Qantas chief executive Alan Joyce says the desire to return the airline group to an investment grade credit rating is unrelated to its consideration of a potential order for Boeing 787-9 Dreamliners.
The company has established three criteria that needed to be met before it would consider taking up any of its 50-odd options and purchase rights for the 787-9, namely Qantas International’s return to sustainable profitability, repaying $1 billion of debt and establishing appropriate staff conditions to ensure the business case for the new aircraft type stacks up.
Joyce said suggestions Qantas would have to choose between returning to an investment grade credit rating and purchasing the 787-9 were flawed.
“If we get the debt down and we get the performance where it needs to be with those returns, then we are going to be at the investment grade rating matrix,” Joyce told reporters on the sidelines of the International Air Transport Association (IATA) annual general meeting in Miami on June 7.
“That can be achieved with buying the aircraft in the future. We believe you have to chew gum, walk and sing at the same time.
“You have to be in a position where you are investing continually for the future, you are paying down debt and strengthening your balance sheet and getting yourself back to investment grade and you are giving returns back to shareholders.
“That’s the position we want to get the airline in.”
Qantas International chief executive Gareth Evans said the first 787-9 option was for delivery in late calendar 2017, with the remaining delivery slots spread out over the rest of the decade.
A decision on whether to exercise that first option would be made in the “back half of this year”.
“We’ve got specific pricing, specific delivery slots and the ability to essentially drop and pick up those slots as we desire to do,” Evans said.
“If we went with a new aircraft type, I think there would be an element of replacement and growth added in as well.”
A key plank of the business case for the 787-9 was the recent in-principle agreement between Qantas and the union representing its long-haul pilots for the next enterprise agreement, which included an 18-month pay freeze and provisions for any potential Boeing 787-9 order.
Joyce said the deal, which is due to be voted on by the full membership of the Australian International Pilots Association (AIPA), was “significant” given it was the first time there has been a different arrangement for a new aircraft type.
“That makes that a very productive arrangement going forward and we shouldn’t underestimate the size and the importance of this agreement with the pilots,” Joyce said.
In addition to the options for the Dreamliner, Qantas also has orders for eight Airbus A380s, which have been deferred to a yet-to-be-confirmed date.
Qantas has 12 of the double-decker superjumbos currently, which serve Melbourne, Sydney, Dallas/Fort Worth, Dubai, London Heathrow, Los Angeles and Hong Kong (during peak times) and Evans said that was sufficient for now.
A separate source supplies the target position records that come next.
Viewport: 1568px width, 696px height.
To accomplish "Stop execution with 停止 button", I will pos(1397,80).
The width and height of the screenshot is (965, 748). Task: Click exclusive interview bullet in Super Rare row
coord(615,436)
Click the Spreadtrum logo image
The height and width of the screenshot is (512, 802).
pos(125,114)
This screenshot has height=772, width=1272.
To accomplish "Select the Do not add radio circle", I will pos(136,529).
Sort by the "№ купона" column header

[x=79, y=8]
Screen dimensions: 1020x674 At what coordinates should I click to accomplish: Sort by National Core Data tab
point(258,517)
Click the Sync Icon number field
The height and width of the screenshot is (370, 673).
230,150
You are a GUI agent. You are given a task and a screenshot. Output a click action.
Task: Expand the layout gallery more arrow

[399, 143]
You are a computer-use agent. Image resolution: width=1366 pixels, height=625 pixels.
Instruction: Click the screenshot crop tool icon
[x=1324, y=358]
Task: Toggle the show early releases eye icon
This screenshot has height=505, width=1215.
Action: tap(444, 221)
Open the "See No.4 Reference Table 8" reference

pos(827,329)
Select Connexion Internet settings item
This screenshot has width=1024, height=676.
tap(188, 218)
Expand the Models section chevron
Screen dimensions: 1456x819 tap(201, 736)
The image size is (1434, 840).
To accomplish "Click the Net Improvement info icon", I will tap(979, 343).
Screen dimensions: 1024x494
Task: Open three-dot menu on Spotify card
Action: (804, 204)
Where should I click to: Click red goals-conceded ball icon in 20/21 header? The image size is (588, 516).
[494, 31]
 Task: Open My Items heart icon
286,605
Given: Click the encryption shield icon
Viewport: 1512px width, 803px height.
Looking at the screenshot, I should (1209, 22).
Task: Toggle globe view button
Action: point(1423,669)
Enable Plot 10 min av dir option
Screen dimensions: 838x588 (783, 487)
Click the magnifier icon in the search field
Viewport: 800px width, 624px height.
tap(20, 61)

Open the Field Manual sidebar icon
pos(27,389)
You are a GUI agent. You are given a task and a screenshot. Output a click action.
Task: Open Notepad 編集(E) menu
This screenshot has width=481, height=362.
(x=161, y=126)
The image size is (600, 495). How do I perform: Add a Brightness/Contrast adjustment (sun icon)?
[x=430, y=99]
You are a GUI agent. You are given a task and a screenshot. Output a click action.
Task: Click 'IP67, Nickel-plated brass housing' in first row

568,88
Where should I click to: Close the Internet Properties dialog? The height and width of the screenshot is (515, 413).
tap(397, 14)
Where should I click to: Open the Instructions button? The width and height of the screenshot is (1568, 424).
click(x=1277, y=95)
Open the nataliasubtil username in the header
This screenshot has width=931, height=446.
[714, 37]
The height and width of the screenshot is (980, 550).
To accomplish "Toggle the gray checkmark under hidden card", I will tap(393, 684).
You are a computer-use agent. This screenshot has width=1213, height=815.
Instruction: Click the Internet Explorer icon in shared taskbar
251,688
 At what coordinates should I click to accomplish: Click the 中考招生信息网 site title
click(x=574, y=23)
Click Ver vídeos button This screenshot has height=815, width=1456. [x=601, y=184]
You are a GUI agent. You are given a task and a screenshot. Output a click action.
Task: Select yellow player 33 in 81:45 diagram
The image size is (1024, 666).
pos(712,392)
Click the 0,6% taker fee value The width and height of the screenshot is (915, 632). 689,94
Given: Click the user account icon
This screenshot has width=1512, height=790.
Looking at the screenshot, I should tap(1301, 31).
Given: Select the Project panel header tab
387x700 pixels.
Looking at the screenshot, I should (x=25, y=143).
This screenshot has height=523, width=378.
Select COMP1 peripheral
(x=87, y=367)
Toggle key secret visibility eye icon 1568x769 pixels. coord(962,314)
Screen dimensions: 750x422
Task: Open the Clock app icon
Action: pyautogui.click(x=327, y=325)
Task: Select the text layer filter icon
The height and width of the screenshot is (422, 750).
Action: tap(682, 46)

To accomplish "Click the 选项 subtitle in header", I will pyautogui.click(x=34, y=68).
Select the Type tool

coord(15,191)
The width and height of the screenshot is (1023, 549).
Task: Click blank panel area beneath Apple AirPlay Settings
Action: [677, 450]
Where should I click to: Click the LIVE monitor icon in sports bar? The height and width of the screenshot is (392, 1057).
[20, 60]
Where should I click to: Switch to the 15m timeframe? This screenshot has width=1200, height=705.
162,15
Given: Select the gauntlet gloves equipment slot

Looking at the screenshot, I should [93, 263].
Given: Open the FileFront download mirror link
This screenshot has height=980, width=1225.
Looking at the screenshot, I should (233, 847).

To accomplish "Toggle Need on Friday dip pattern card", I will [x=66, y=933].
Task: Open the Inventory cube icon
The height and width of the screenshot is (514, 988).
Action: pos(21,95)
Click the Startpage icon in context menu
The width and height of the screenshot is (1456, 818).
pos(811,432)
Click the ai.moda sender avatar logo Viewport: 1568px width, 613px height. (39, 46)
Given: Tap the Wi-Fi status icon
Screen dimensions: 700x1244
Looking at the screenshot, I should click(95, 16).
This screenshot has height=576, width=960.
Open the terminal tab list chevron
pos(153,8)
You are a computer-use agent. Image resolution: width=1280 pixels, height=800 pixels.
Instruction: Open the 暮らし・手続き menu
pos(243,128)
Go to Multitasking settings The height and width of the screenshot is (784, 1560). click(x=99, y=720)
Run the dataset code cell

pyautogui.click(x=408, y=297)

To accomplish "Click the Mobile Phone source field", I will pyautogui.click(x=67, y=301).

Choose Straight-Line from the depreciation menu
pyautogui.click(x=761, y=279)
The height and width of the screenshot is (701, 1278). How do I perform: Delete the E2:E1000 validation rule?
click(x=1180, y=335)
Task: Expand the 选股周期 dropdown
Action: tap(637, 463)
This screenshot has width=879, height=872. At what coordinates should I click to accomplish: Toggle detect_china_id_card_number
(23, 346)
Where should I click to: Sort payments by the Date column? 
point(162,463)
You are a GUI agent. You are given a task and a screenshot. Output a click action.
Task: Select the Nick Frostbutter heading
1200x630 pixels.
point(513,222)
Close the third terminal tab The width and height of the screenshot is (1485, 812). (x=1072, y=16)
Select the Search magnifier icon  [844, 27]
“I think a fleet of 12 works well for us and we will hold onto those planes through their economic life,” Evans said.
Meanwhile, Evans said the alliance with Emirates, now in its third year, has been of mutual benefit to both carriers.
Evans said the two airlines combined had put $1.7 billion worth of revenue on each other’s services through their codesharing arrangement.
Moreover, the number of passengers travelling on QF-coded tickets to Europe was four times higher than before the partnership with Emirates, Evans said, adding that a “significant proportion” of those extra travellers were those that previously flew with the likes of Etihad, Qatar, Singapore Airlines or Cathay Pacific.
“People at the start thought Qantas are just going to be handing their customers over to Emirates. What it has been is much more a partnership of equals,” Evans said.
“We bring the customers, they bring the network and there is mutual benefit that is shared between us.”
Emirates president Tim Clark said recently he hoped to extend the partnership with Qantas beyond 2018.